[Collected data entries]
■ ■ ■ ■ ■ ■ ■

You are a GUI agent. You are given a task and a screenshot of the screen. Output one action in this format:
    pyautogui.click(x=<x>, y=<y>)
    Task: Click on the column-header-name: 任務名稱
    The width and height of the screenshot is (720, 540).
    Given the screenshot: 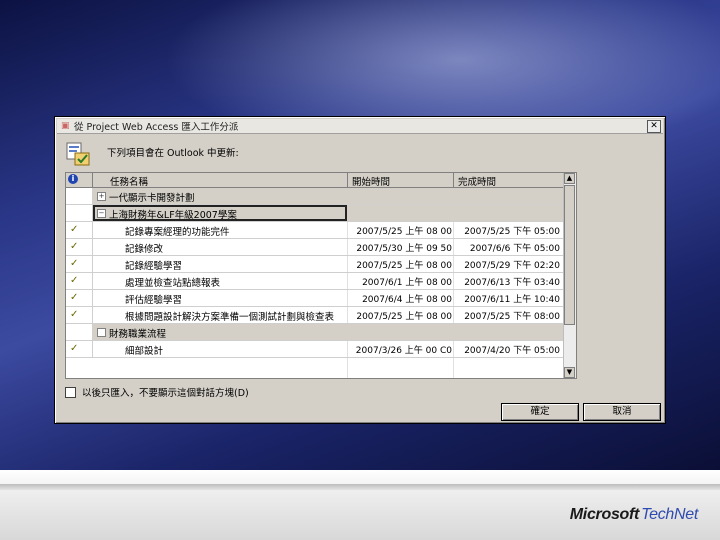 What is the action you would take?
    pyautogui.click(x=129, y=181)
    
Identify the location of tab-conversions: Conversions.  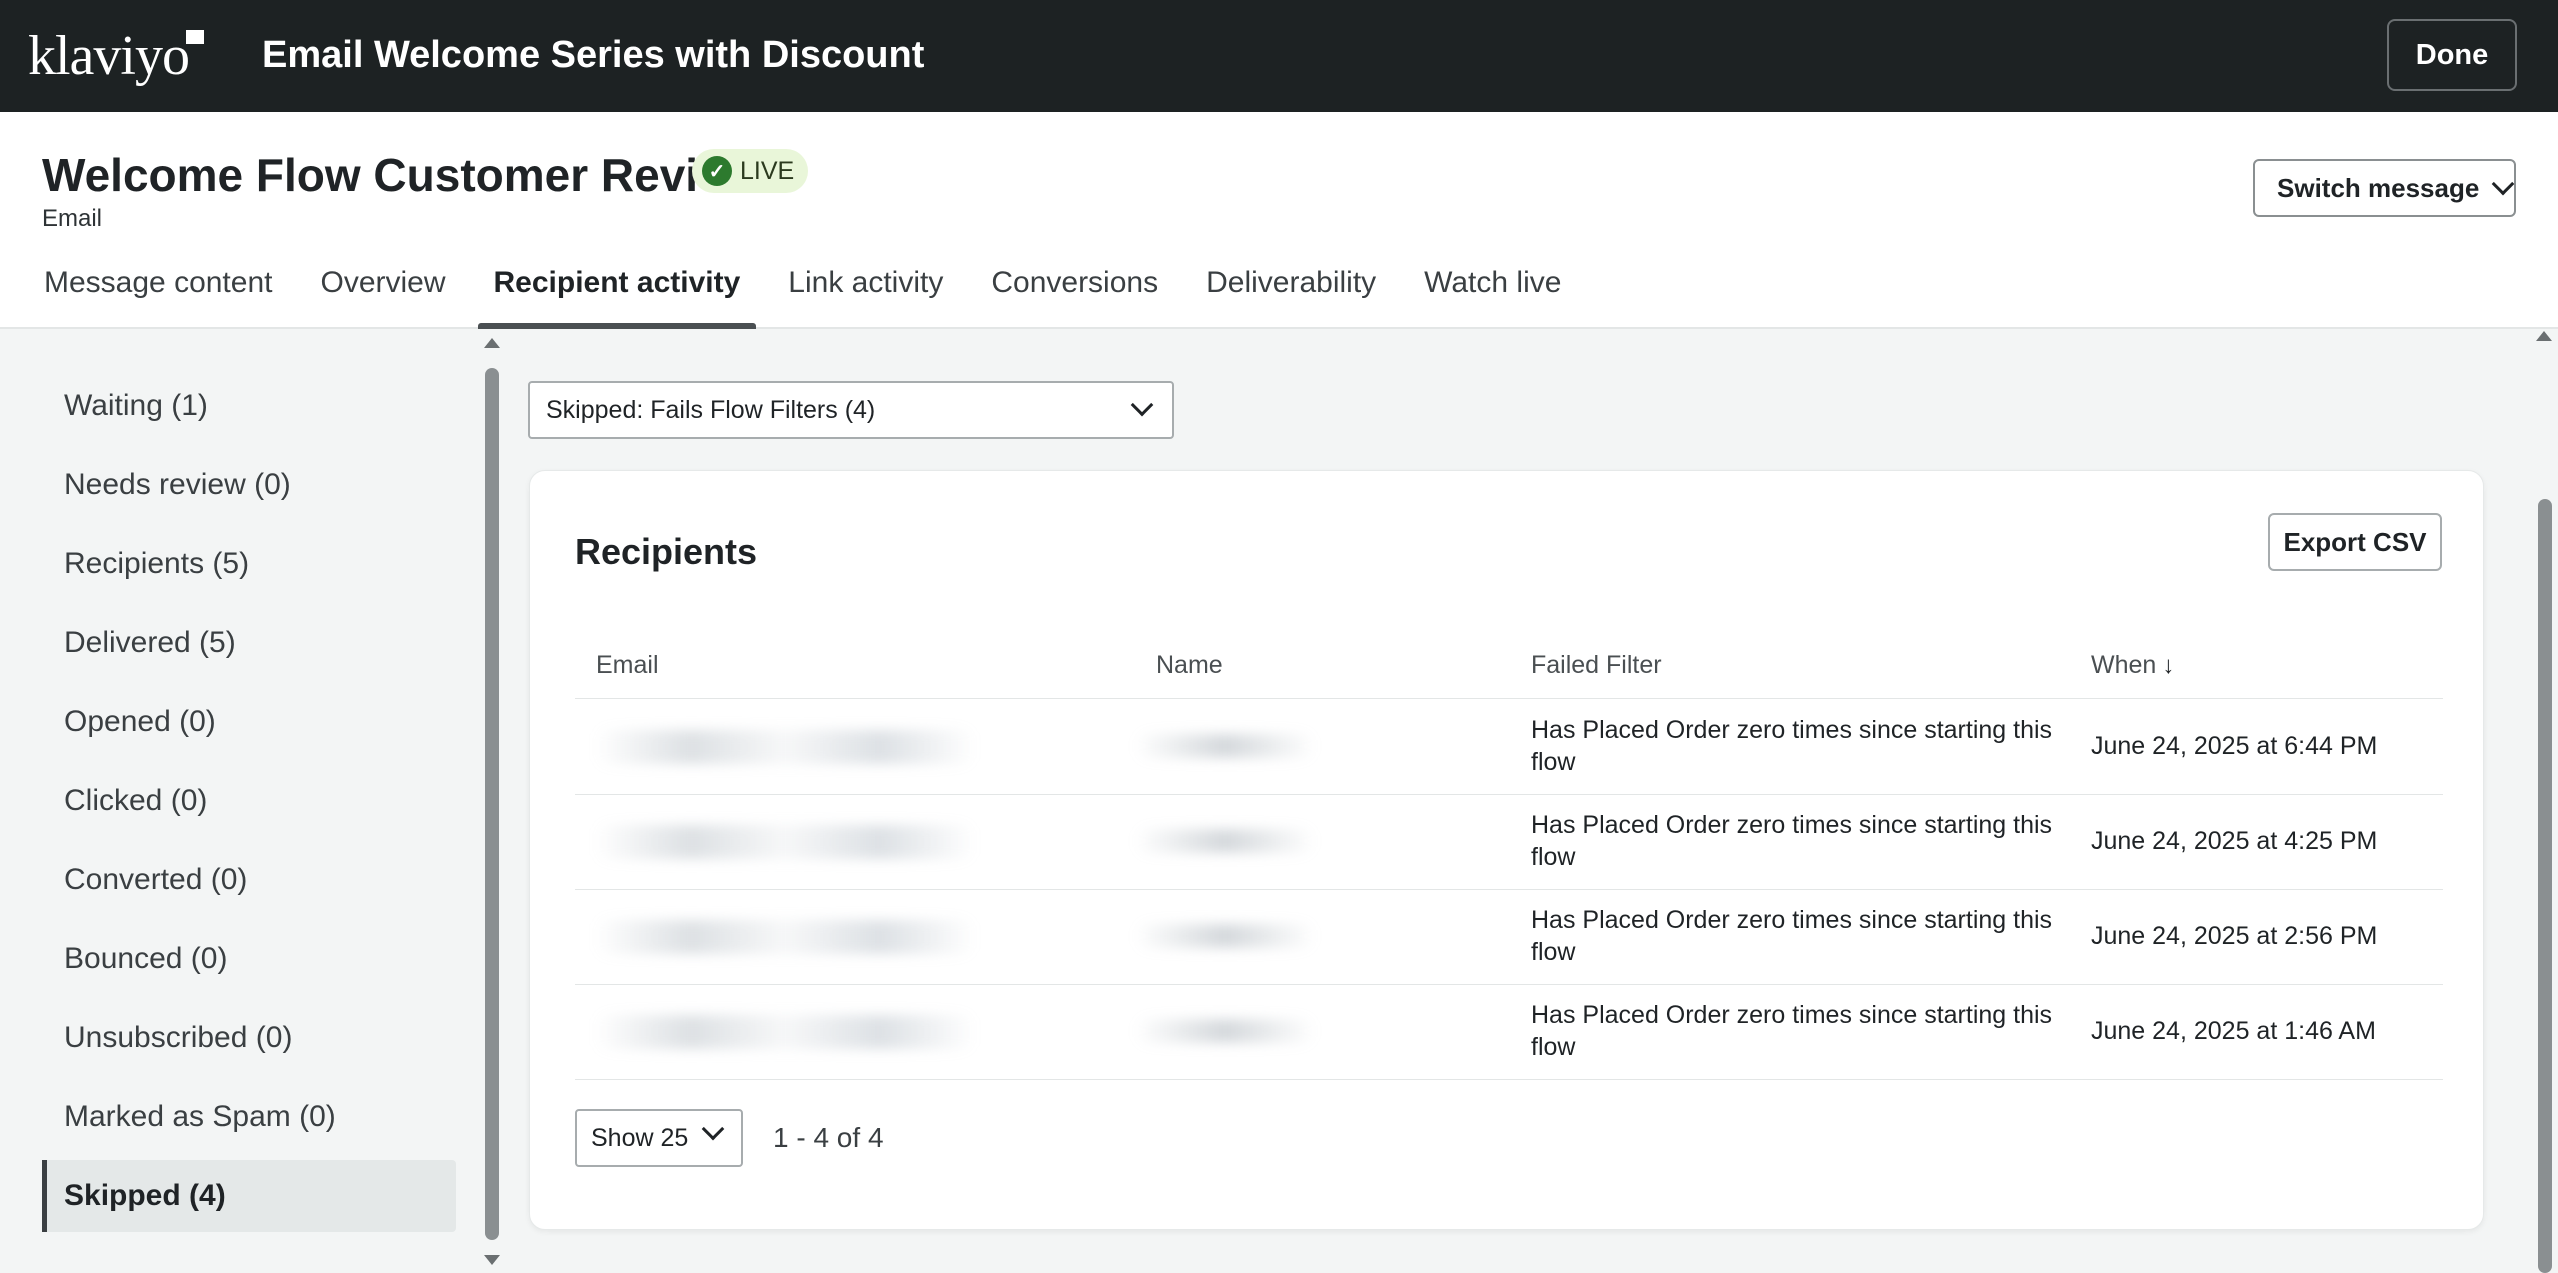
(1074, 293).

■ ■ ■ ■ ■ ■ ■

- _About this exercise_
Pull out, word for word, the stretch of items from the line containing "Identify the location" through the end of the items, leaving out the pictures.

- _Answer below_
Identify the location of tab-conversions: Conversions.  
(1074, 293).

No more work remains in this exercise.